Encontramos, todavia, um espaço onde esses papéis masculinos e femininos estão demarcados e protegidos por uma força simbólica muito maior que a da cultura machista, que é o poder do sagrado (NUNES, 2005). A religião é o lugar onde se confere poder e autoridade para o discurso machista, e ali ele se fortalece e toma proporções de dominação ainda maiores. A importância que as pessoas dão ao sagrado é tão relevante que questões de opressão claras tornam-se sequer questionáveis pelo simples fato de atribuírem vontade de Deus a esta ou aquela situação.
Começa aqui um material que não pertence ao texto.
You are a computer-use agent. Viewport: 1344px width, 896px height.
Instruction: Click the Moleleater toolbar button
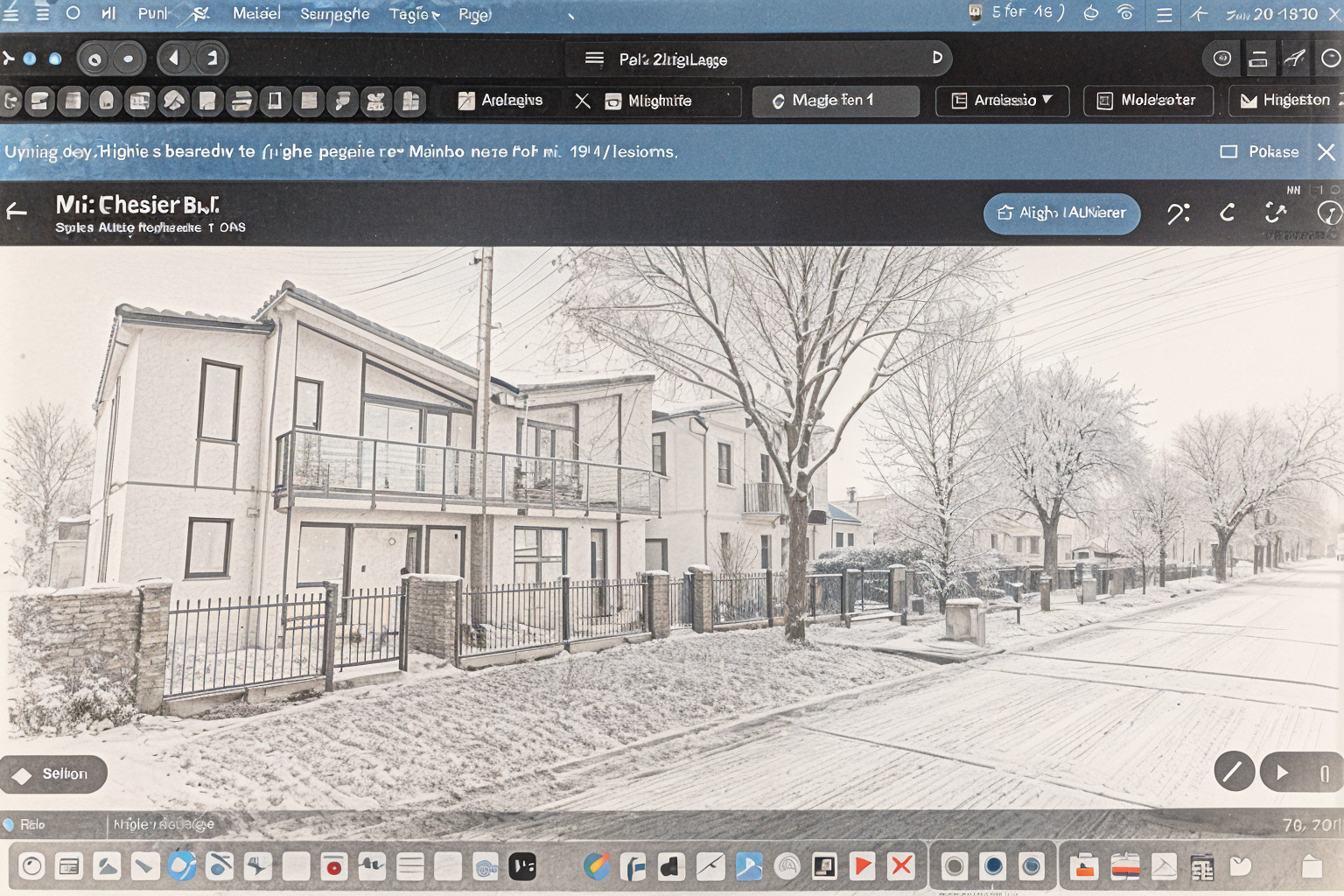[1147, 101]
Os textos sagrados quando usados para legitimar a dominação da ideologia machista são um instrumento poderoso para dificultar a libertação dessa sociedade das relações injustas de poder. 
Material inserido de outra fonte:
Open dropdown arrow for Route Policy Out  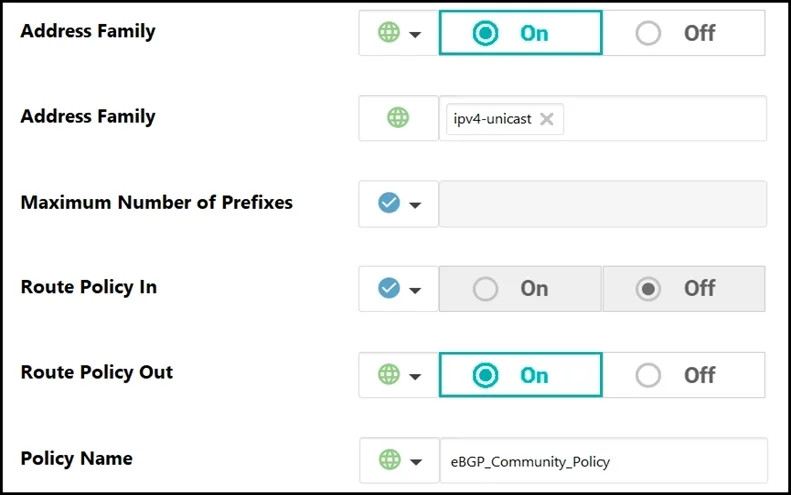415,376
Apesar de discutirmos relação, não devemos deixar de lembrar que discutimos aqui a partir da minoria, que é a mulher. E por isso, quando relacionamos Gênero e Religião e identificamos tantas mulheres nesse espaço, também demarcamos claramente que elas são maior número que os homens, e estão muito mais situadas nos espaços de prática religiosa e dos cultos, enquanto eles estão na administração, na elaboração das normas, regras e dogmas, na direção e domínio da palavra e dos instrumentos de poder, entre outros. Em alguns casos, as mulheres ocupam também esses espaços de poder, no entanto, elas são minorias quantitativas, e muitas vezes, reproduzem o discurso do sistema que as oprimem. 
A aceitação desse cenário se dá devido a manutenção do patriarcado judaico-cristão, dos dogmas e das regras que foram muito bem construídos e consolidados ao longo dos tempos pelo poder do sagrado, ao ponto de ser reproduzido por homens e mulheres sem qualquer questionamento que pudesse vir a abalar as estruturas patriarcais da religião.
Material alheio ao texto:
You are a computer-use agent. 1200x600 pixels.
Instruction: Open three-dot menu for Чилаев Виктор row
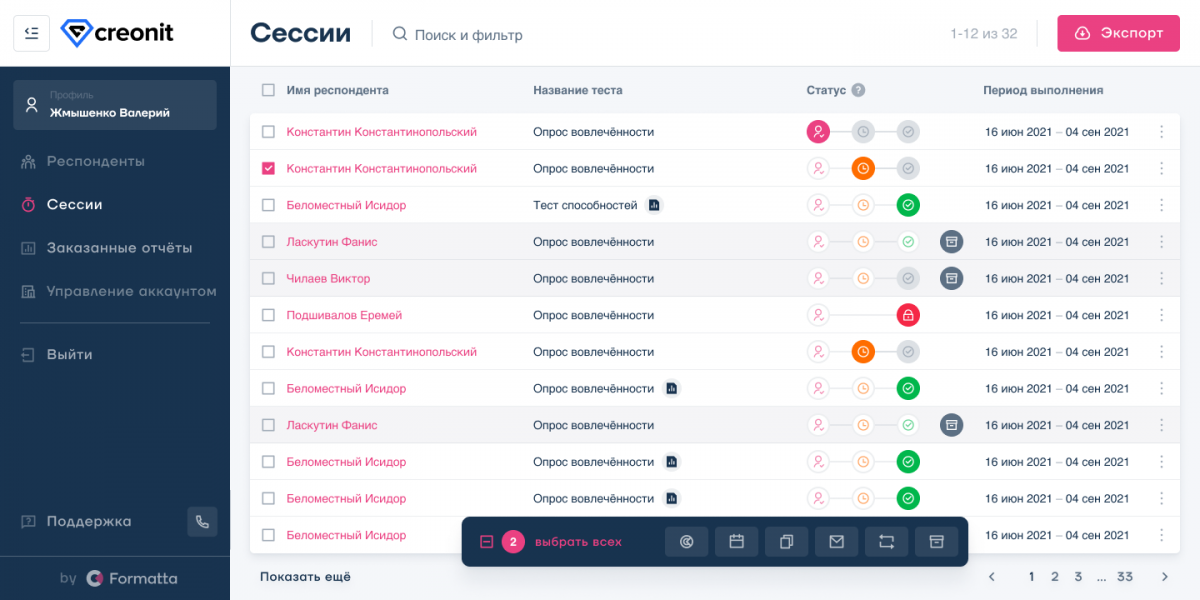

Por fim, parte da resistência que encontramos em mudar o comportamento e as relações de poder da sociedade é devido a influência dessa cultura ocidental-cristã que todos(as) nós, latino-americanos(as), brasileiros(as), nos encontramos. Sabemos que dentro da religião há movimentos, correntes e teologias que pretendem seguir pelos caminhos da justiça, liberdade, igualdade e fraternidade entre homens e mulheres, contra as fortes ideologias do machismo e sexismo. No entanto, estes movimentos e correntes não são as teologias hegemônicas presentes na religião, e o patriarcado ainda é uma forte influência determinada pelo poder simbólico que o sagrado impõe.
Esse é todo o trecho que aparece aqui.